Nearly every time I preach the Word I extend an invitation for my listeners to do something. It may be an invitation to kneel and pray, to respond in faith to the gospel, or to make a commitment to some action. It’s not that I don’t know another way to end a sermon. When I extend an invitation it is based on a conviction that merely hearing the truth of God’s Word is not enough; it demands a response (see James 1:22).
Chapter 55 is the “invitation” of Isaiah’s prophecy. It begins with the words, “Come, everyone” — a call to action, an appeal for Israel to make a move spiritually. God was calling them out of a place of idolatry and spiritual indifference and into His presence. “Come to Me…that your soul may live,” He said (v.3). In God’s presence there is life in exchange for death, there is satisfaction in exchange for disappointment, and there is fulfillment in exchange for need.

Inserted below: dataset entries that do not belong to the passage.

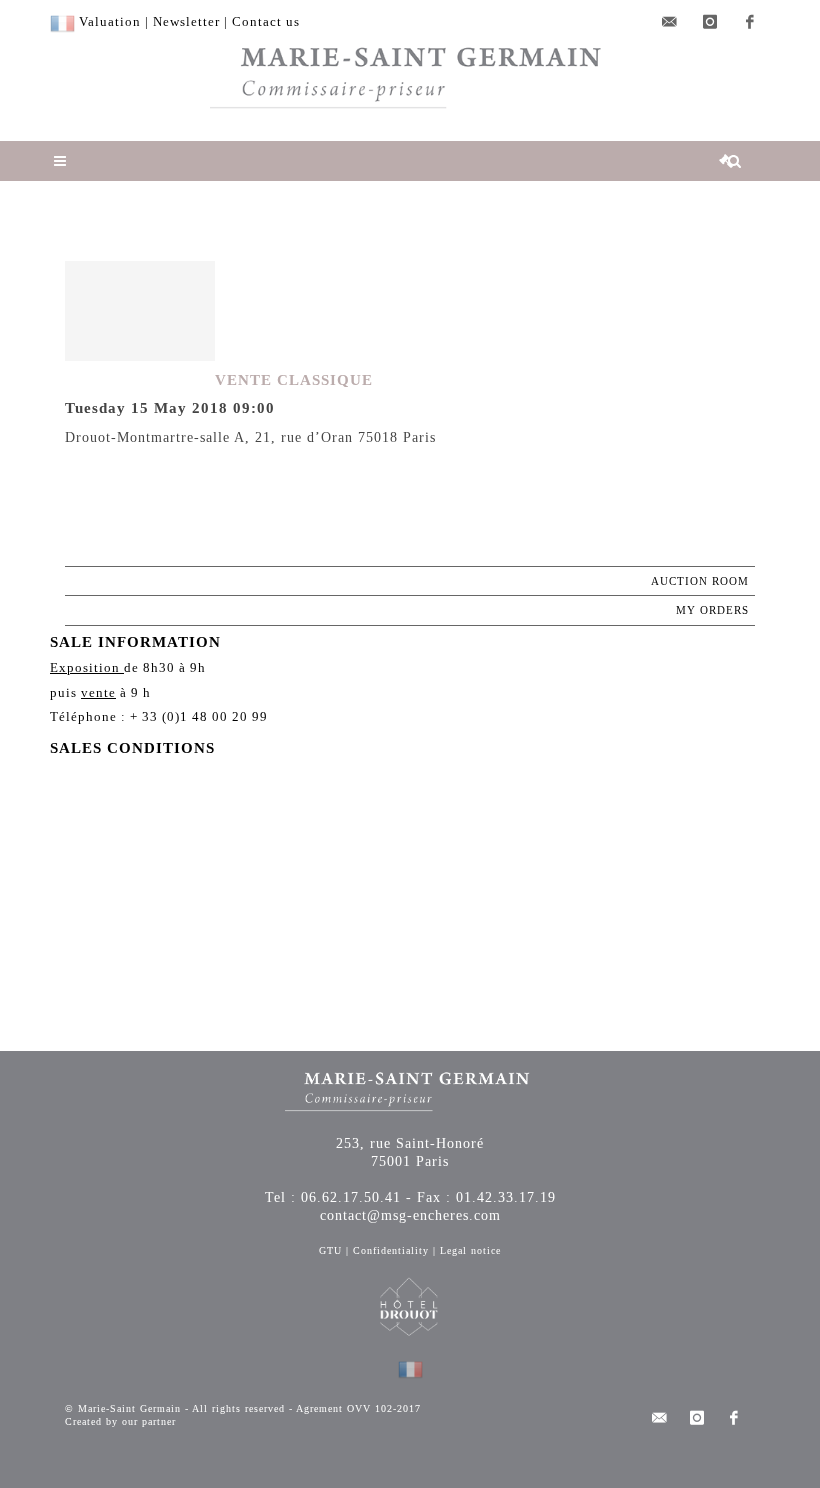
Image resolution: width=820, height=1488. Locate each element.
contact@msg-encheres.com (410, 1215)
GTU (330, 1250)
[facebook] (750, 22)
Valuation (110, 21)
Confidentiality (391, 1250)
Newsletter (186, 21)
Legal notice (470, 1250)
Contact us (266, 21)
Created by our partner (120, 1421)
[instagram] (710, 22)
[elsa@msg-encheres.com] (670, 22)
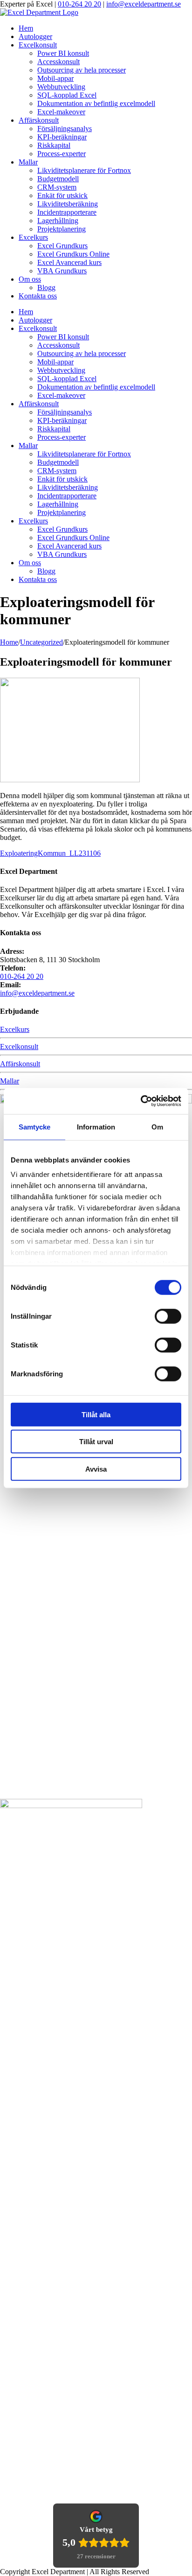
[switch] (168, 1315)
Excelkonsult (19, 1046)
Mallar (9, 1081)
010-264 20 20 (79, 4)
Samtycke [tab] (35, 1126)
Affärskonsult (20, 1064)
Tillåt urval (96, 1442)
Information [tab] (96, 1126)
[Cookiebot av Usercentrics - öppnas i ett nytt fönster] (140, 1101)
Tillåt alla (96, 1414)
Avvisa (96, 1469)
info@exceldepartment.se (143, 4)
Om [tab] (157, 1126)
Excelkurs (14, 1029)
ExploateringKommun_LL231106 (50, 853)
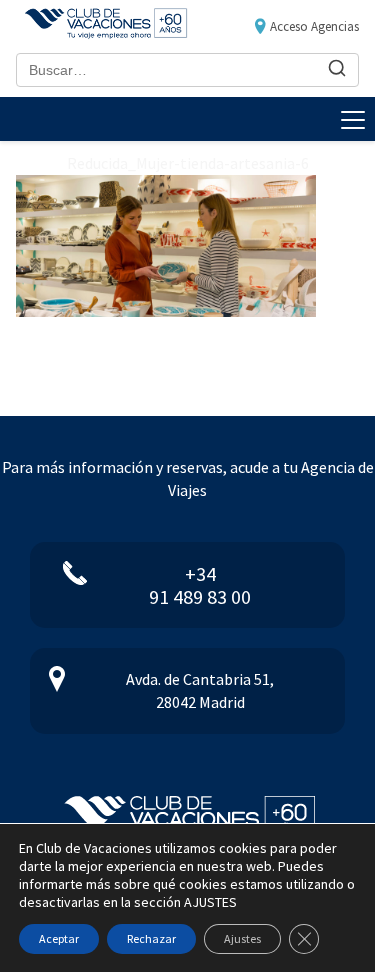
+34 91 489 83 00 (200, 585)
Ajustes (242, 938)
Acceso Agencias (314, 26)
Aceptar (59, 938)
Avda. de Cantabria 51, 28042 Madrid (200, 690)
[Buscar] (337, 69)
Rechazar (151, 938)
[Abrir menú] (353, 119)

The invitation takes on a tone of urgency in verse 6: “Seek The Lord while he may be found.” We do not come to God on our own terms and in our own time. We come when He calls or not at all. For Israel, God’s invitation to repent and turn to Him was a time-sensitive opportunity. Verses 8 and 9 give the subtle warning that it is foolish to assume that we can make God conform to our schedules — we must respond and fit into His plan.
Israel had drifted far away from God in their sin, but in His grace He was offering another chance for them to return to Him. God was not calling them back to be punished, but to be pardoned (v.7). If they would return to Him they would find a loving, merciful God who is full of compassion. They would find the joy and peace that they searched for but never attained outside of God’s will (v.12). And all that God promised to give if they returned, He would do. He doesn’t make empty promises (v.11). His invitation carries the force of His faithfulness.
When I read this chapter I can hear the voice of Jesus echoing the invitation 700 years later:
Come to Me, all who labor and are heavy laden, and I will give you rest. Take My yoke upon you, and learn from Me, for I am gentle and lowly in heart, and you will find rest for your souls. For My yoke is easy, and My burden is light.